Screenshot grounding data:
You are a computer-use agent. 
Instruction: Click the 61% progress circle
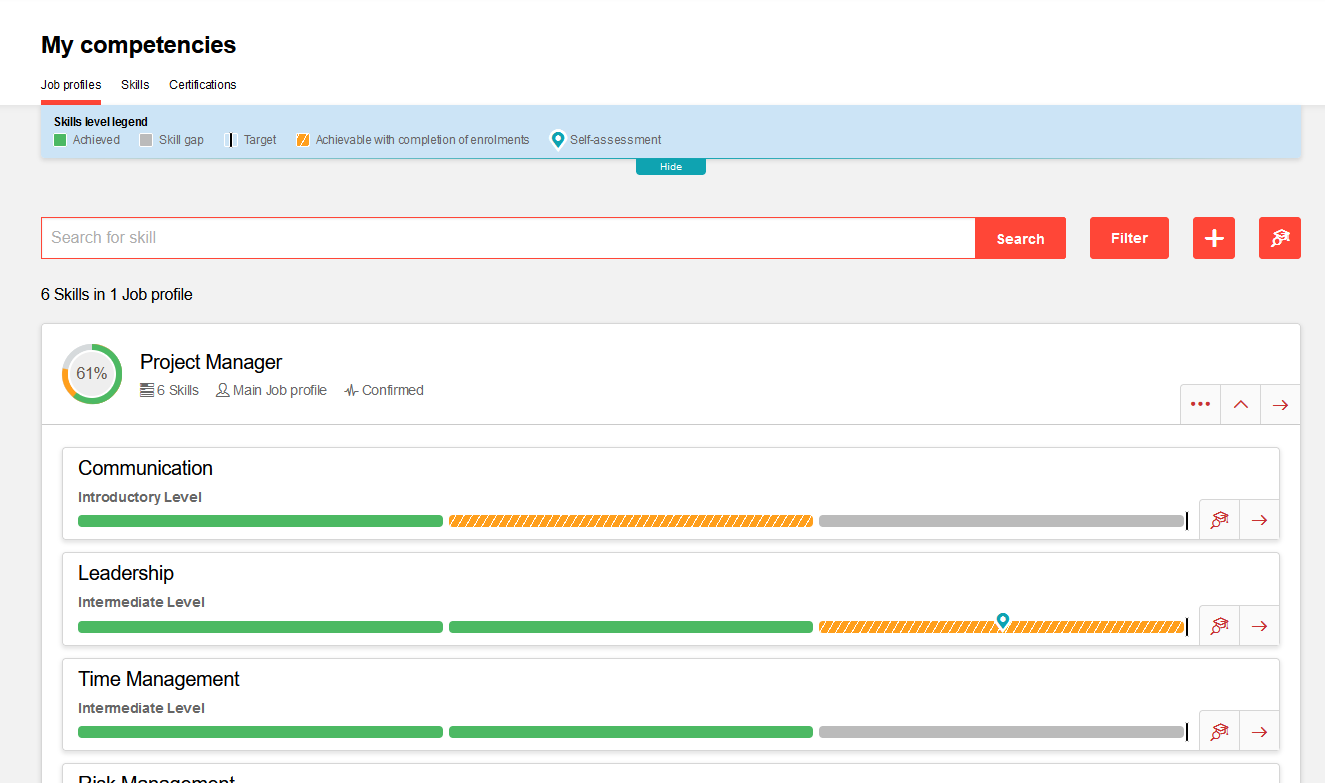[x=92, y=374]
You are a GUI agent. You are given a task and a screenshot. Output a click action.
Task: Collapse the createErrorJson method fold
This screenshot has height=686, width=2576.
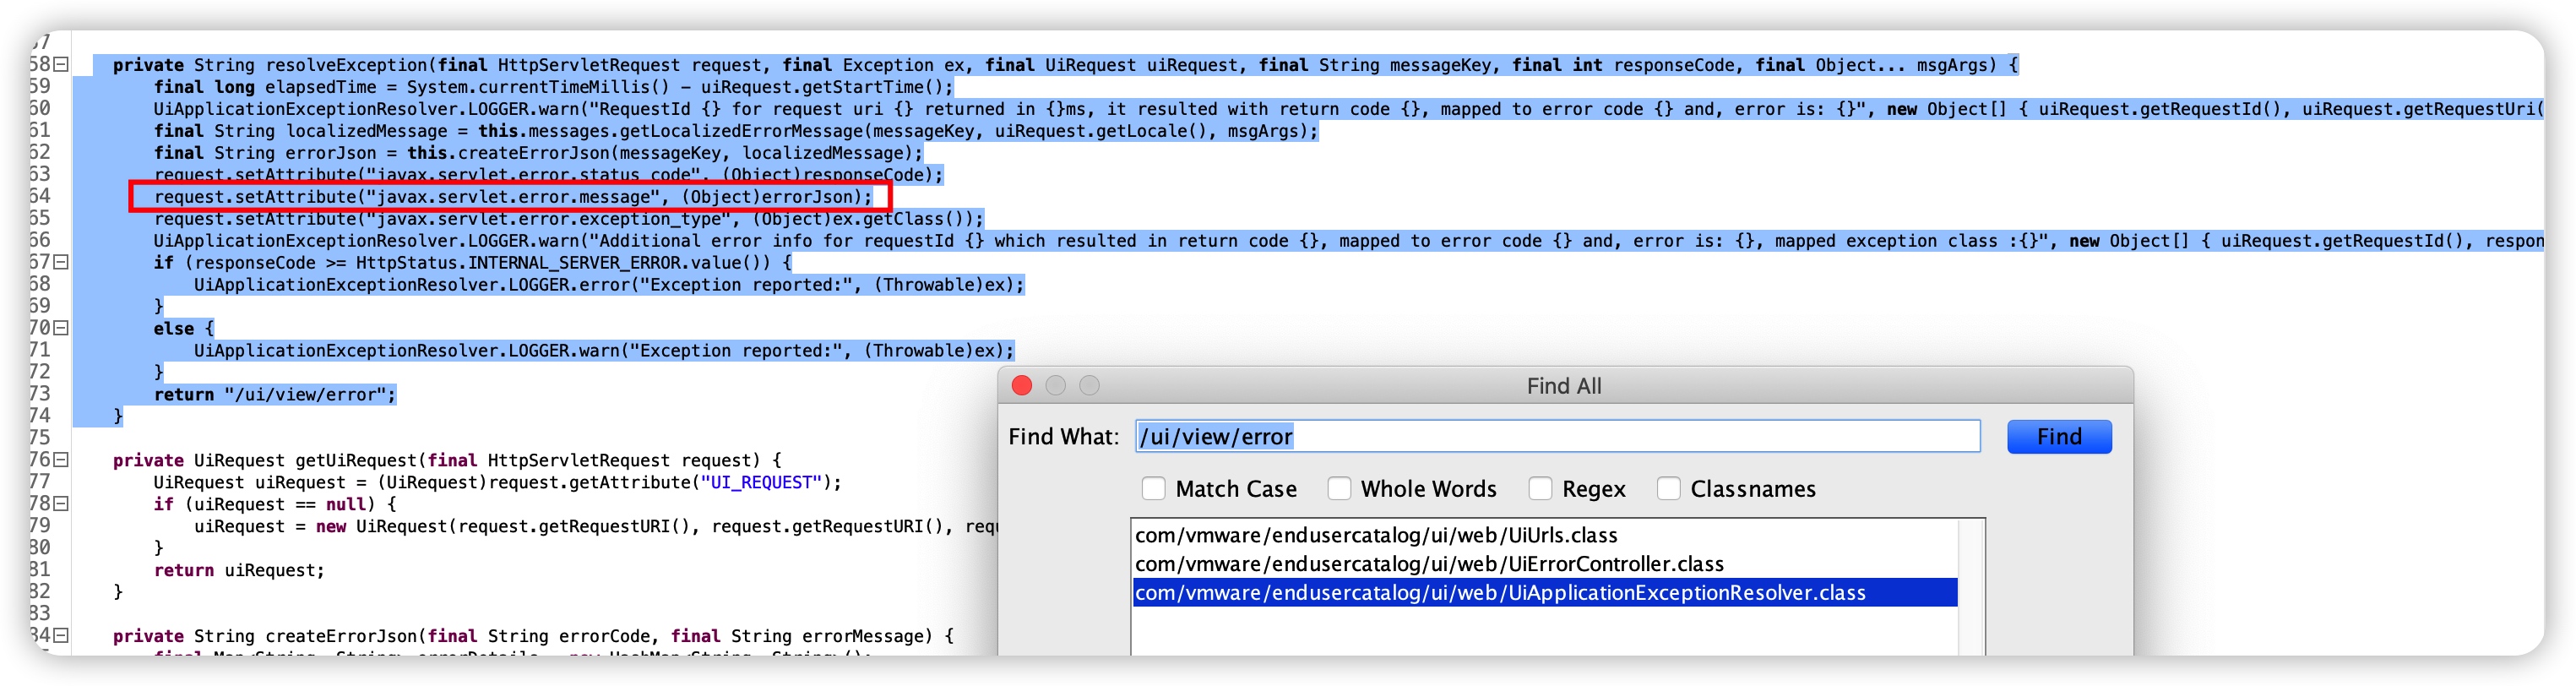[x=61, y=636]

Exercise> The answer must be an exact copy of the lines from the one with "You are a GUI" through the final line above, both ends included, and nothing else; pictures stay out.

Solution to the exercise>
You are a GUI agent. You are given a task and a screenshot. Output a click action.
Task: Collapse the createErrorJson method fold
This screenshot has height=686, width=2576.
[x=61, y=636]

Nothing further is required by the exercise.